What you need to do
a. In the jazz notes, the club owner says Tommy Flanagan's and Jaki Byard's playing fit together even though their styles were quite different. Explain, in one to three sentences, the reason he gives.
b. Answer these questions from the jazz notes:
(i) At what venue was the 1982 Flanagan and Byard concert recorded?
(ii) How many original compositions make up "Range of Motion"?
(iii) Which tenor player joins Barbara Morrison on "A Sunday Kind of Love"?
c. Write out a passage of the jazz notes word for word, beginning at the words "Monday, April 22, 2013" and stopping after the words "and bluesy classics.".

Text segment

+++

Over the past few years, Resonance Records has established itself as a home for such notable rediscoveries as Freddie Hubbard's "Pinnacle" and Wes Montgomery's "Echoes of Indiana Avenue." Now two titans of jazz piano are captured on the new CD -- "Tommy Flanagan/Jaki Byard: The Magic of 2" -- a previously unreleased 1982 concert recorded at San Francisco's celebrated Keystone Korner. "It's a revelation, how well they played together," says Keystone's owner, Todd Barkan. "They had quite disparate styles, but they share such an incredibly large vocabulary and frame of reference that it makes their language coherent." Jazz historian Dan Morgenstern says the music is a "gift from the past that is both unique and stupendous. Alone and especially together, Tommy and Jaki show us what spontaneous creation is all about."

Chicago drummer Jack Mouse has spent decades performing with some of the greatest names in jazz, including Stan Kenton, James Moody, Billy Taylor, Bill Evans, Frank Wess, Clark Terry, and many others. Now he's finally gathered together a quintet of some of his longtime collaborators to put together "Range of Motion" -- an intriguing set of ten original compositions. With Art Davis on trumpet, Scott Robinson on woodwinds, guitarist John McLean, and two titan bassists splitting duties, Bob Bowman and Kelly Sill, Mouse's well-seasoned group aesthetic receives a long-overdue recording debut.

Monday, April 22, 2013

Soulful Morrison; Keberle's Catharsis - Bob Stewart

Anybody who has ever heard vocalist Barbara Morrison command a stage knows that she possesses an effervescent singing style that drips with soul and a ribald sense of humor. The Ypsilanti-born singer spent her early career working with blues legend Eddie 'Cleanhead' Vinson, who gave the young singer a secure grounding in the blues. She has performed at the Montreux, Monterey, Long Beach and North Sea Jazz Festivals, Carnegie Hall, and probably every Southern California jazz venue of the last 40 years. She's also been heard with Ray Charles, Dizzy Gillespie, Kenny Burrell, Jimmy Smith, and the Count Basie Orchestra, to name a few. For her new CD -- "A Sunday Kind of Love," -- Morrison is joined by that most soulful of tenor players, Houston Person, on a program of standards and bluesy classics.

+++

Data

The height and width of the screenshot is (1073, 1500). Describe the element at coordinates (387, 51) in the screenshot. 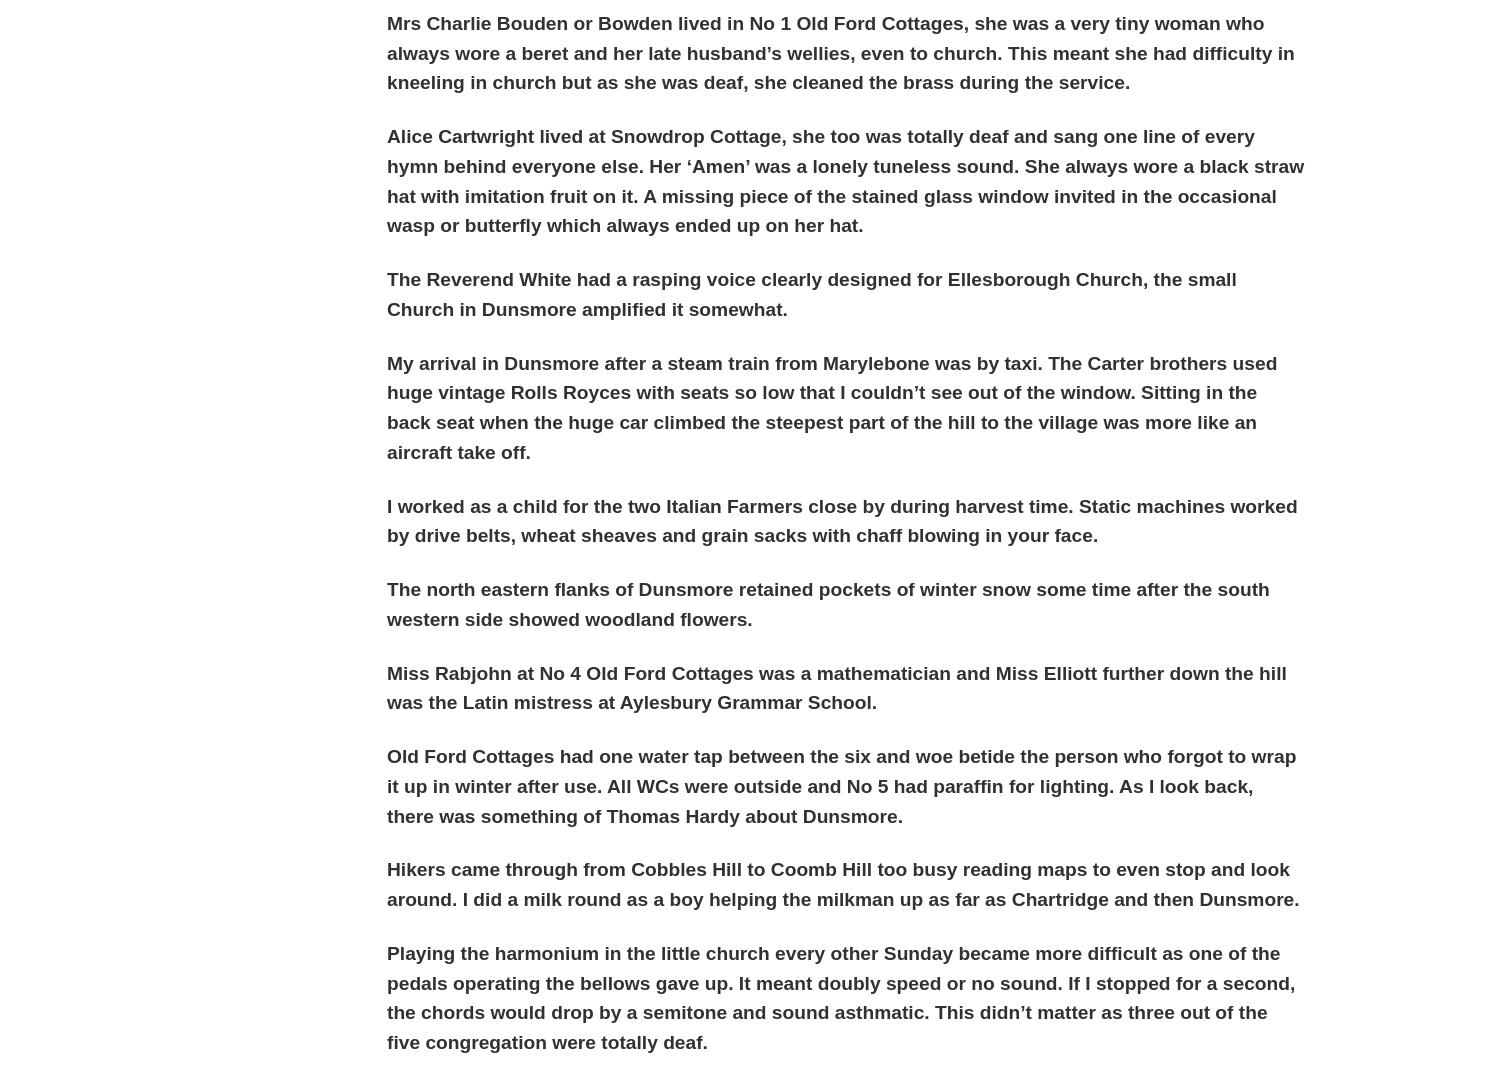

+++

Responses for each task
a. Todd Barkan says the two pianists shared a very large vocabulary and frame of reference. That common ground made their musical language coherent despite their different styles.

b.
(i) Keystone Korner in San Francisco
(ii) Ten
(iii) Houston Person

c.
Monday, April 22, 2013

Soulful Morrison; Keberle's Catharsis - Bob Stewart

Anybody who has ever heard vocalist Barbara Morrison command a stage knows that she possesses an effervescent singing style that drips with soul and a ribald sense of humor. The Ypsilanti-born singer spent her early career working with blues legend Eddie 'Cleanhead' Vinson, who gave the young singer a secure grounding in the blues. She has performed at the Montreux, Monterey, Long Beach and North Sea Jazz Festivals, Carnegie Hall, and probably every Southern California jazz venue of the last 40 years. She's also been heard with Ray Charles, Dizzy Gillespie, Kenny Burrell, Jimmy Smith, and the Count Basie Orchestra, to name a few. For her new CD -- "A Sunday Kind of Love," -- Morrison is joined by that most soulful of tenor players, Houston Person, on a program of standards and bluesy classics.